-- GOAL OF THE EXERCISE --
Find every line below with the word "Select". Then give only how many there are.

-- RECORDS TO PROCESS --

----

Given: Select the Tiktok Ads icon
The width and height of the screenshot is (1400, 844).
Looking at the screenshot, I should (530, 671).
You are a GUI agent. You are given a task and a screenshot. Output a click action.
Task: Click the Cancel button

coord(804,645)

----

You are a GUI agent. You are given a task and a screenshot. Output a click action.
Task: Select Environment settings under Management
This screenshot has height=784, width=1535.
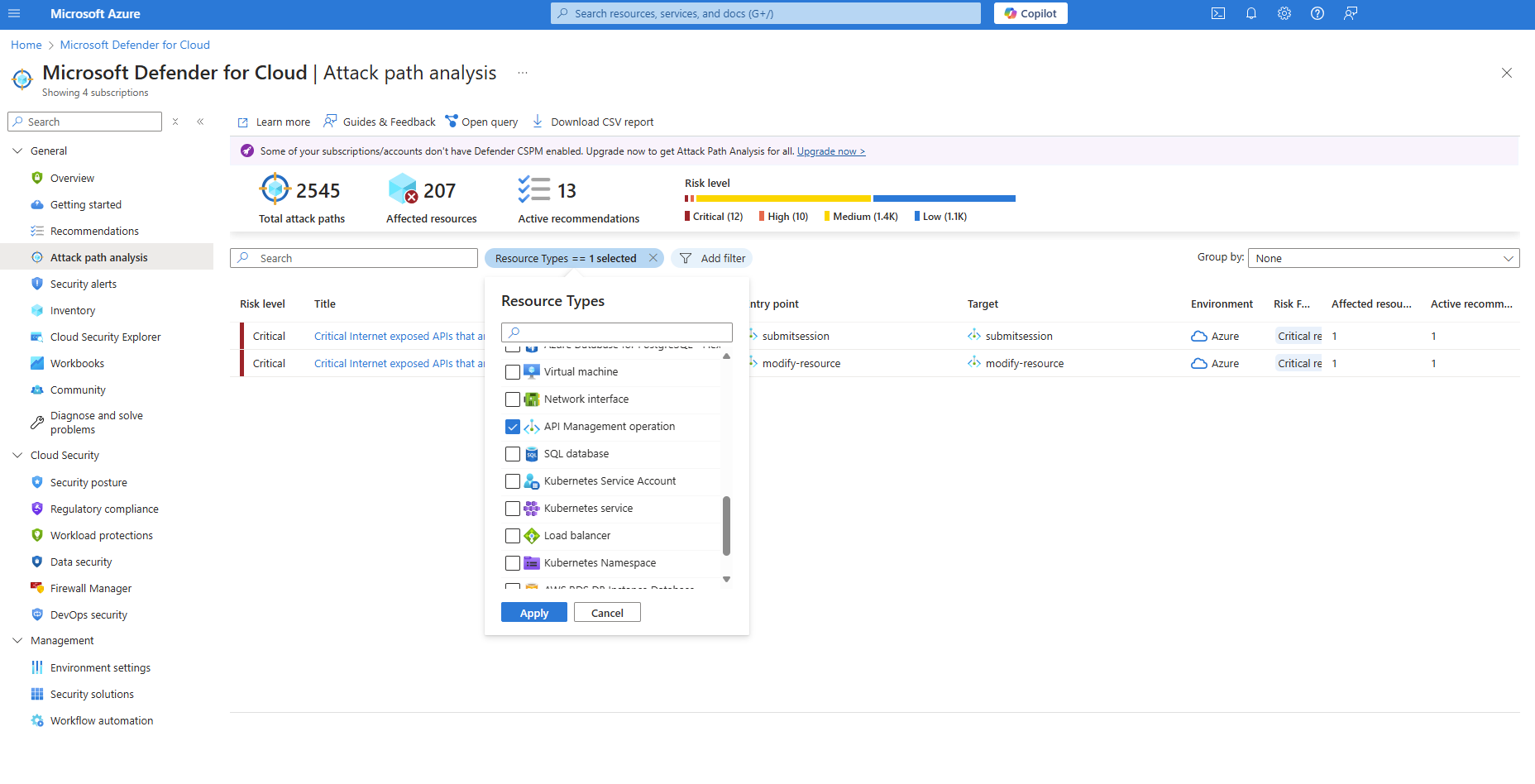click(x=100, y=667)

----

-- ANSWER TO THIS TASK --
2